Che vuol dire “chiudere il ciclo dell’acqua”?

“Fare in modo che le nostre città, per continuare a svolgere funzioni dignitose, non compromettano la risorsa idrica necessaria alle altre componenti vitali del territorio. Una città che oggi consuma 300 litri al giorno per abitante, bisogna portarla a consumarne 50. Questo significa realizzare impianti, attrezzature (in parte verdi, in parte tecnologiche, in parte recuperando vecchie abitudini e tradizioni) che limitino di molto il consumo idraulico e al tempo stesso diano la possibilità di riciclare l’acqua. Per lo sciacquone del bagno non devo usare acqua potabile, ma quella meteorica, che invece di essere mandata in strada dove mi crea problemi di sicurezza, può essere raccolta e usata”.

Non è complesso tutto questo?

“Certamente. E soprattutto è molto difficile riuscire a coinvolgere gli abitanti in meccanismi di consapevolezza rispetto alle dinamiche con le quali dovranno confrontarsi le nostre città nei prossimi anni”.

Qual è il suo parere sullo Schema di massima del Prg di Belpasso?

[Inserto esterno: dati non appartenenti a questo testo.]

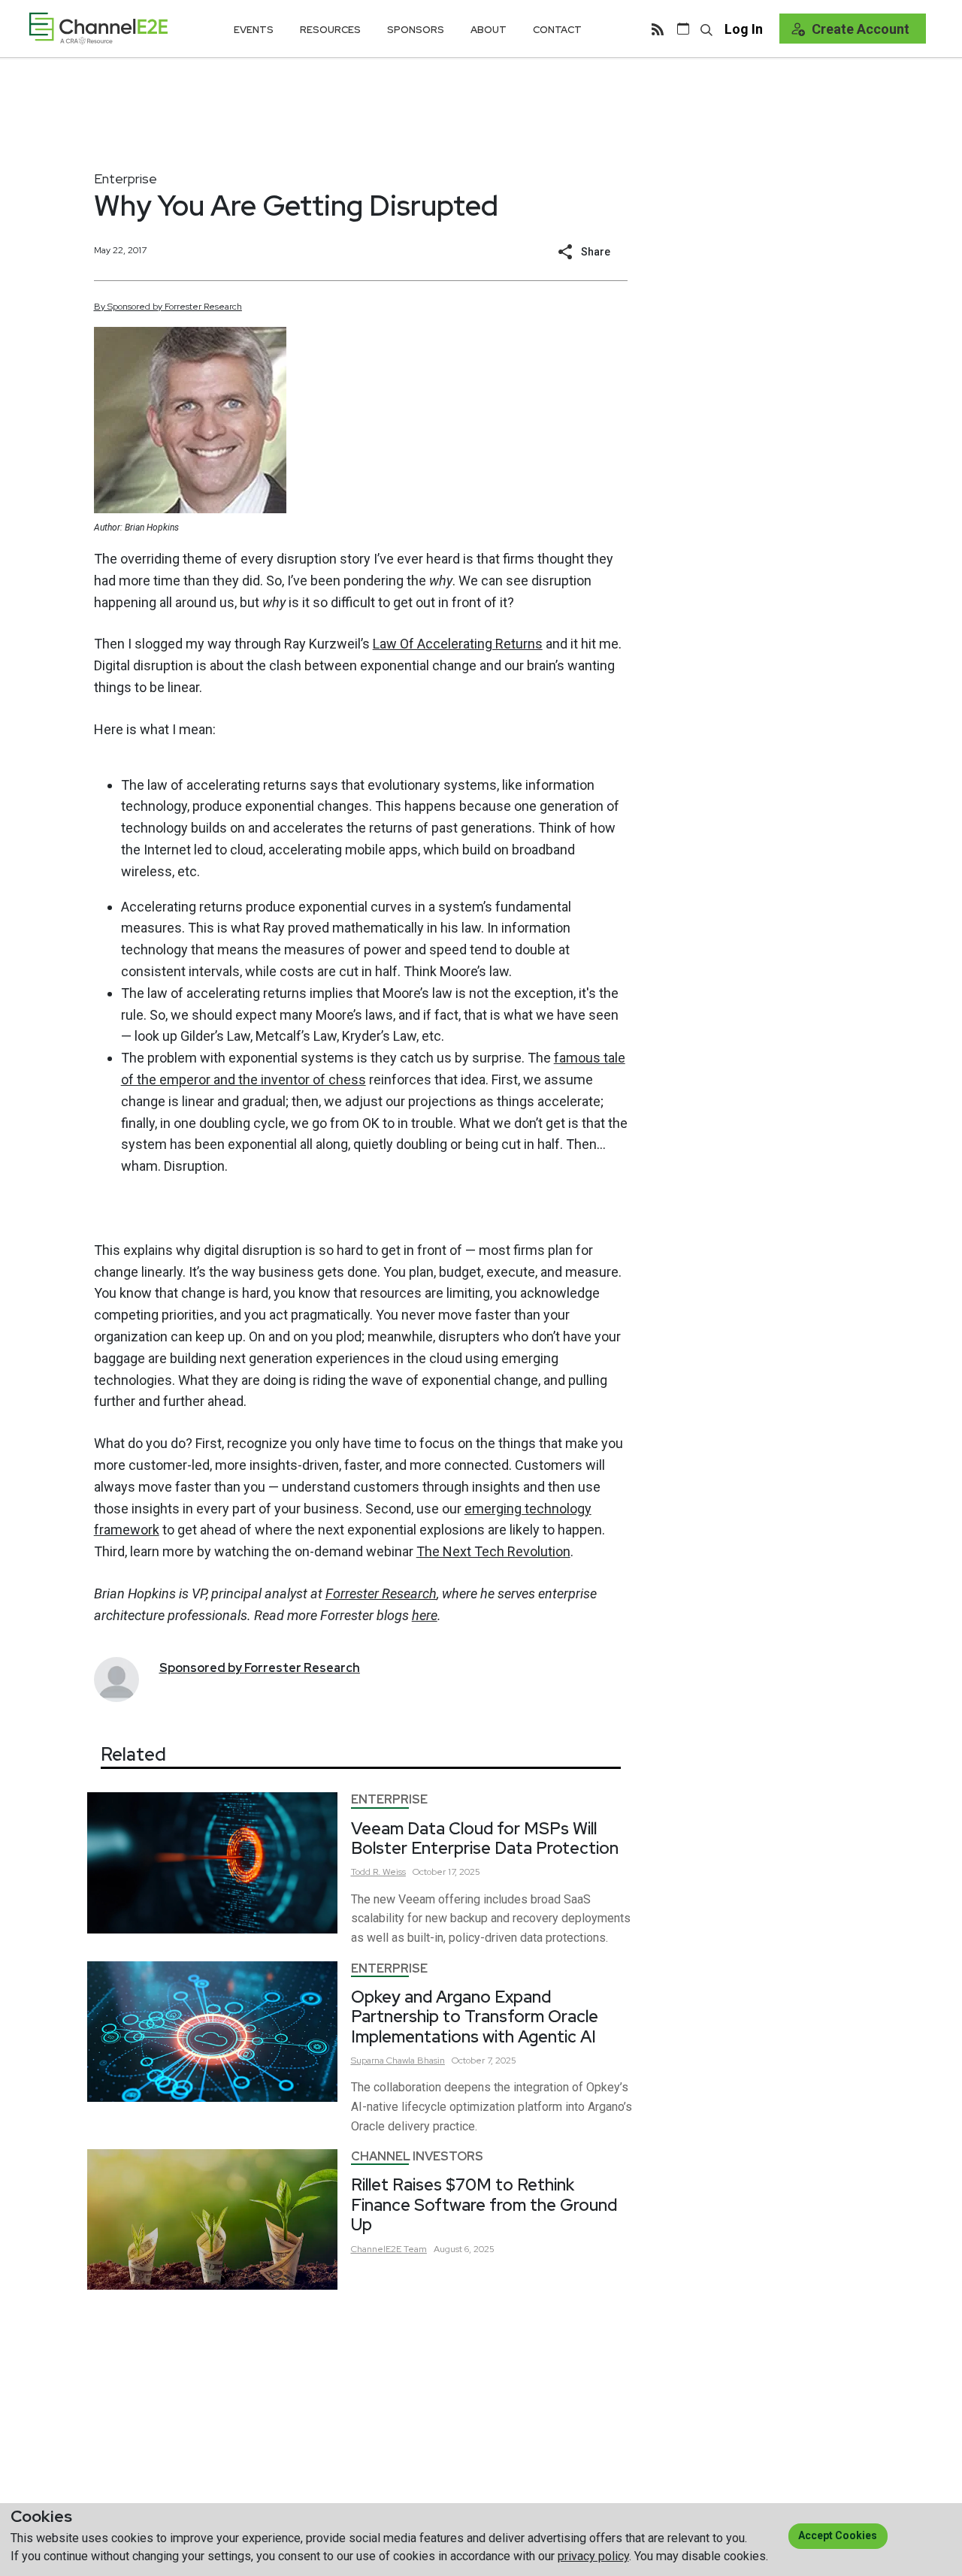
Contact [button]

“Costruire un Piano regolatore è un processo che produce dei documenti. La qualità finale del documento dipende dal percorso del processo: cioè cosa ho fatto, come ho ragionato, come sono arrivato alla produzione di quel documento. Lo Schema di massima di Belpasso probabilmente sconta dei limiti”.

Quali?

“Si evince che sicuramente non c’è stata molta discussione con i cittadini. Mi permetto di dire che c’è una scarsa attenzione ai fatti ecologici che tra l’altro dovevano essere alimentati dal processo di Valutazione ambientale strategica (Vas), che ha una grande rilevanza, perché dovrebbe contenere quegli studi sulle dinamiche ecologiche ed ambientali presenti sul territorio. Tutto questo dallo Schema di massima non si rileva”.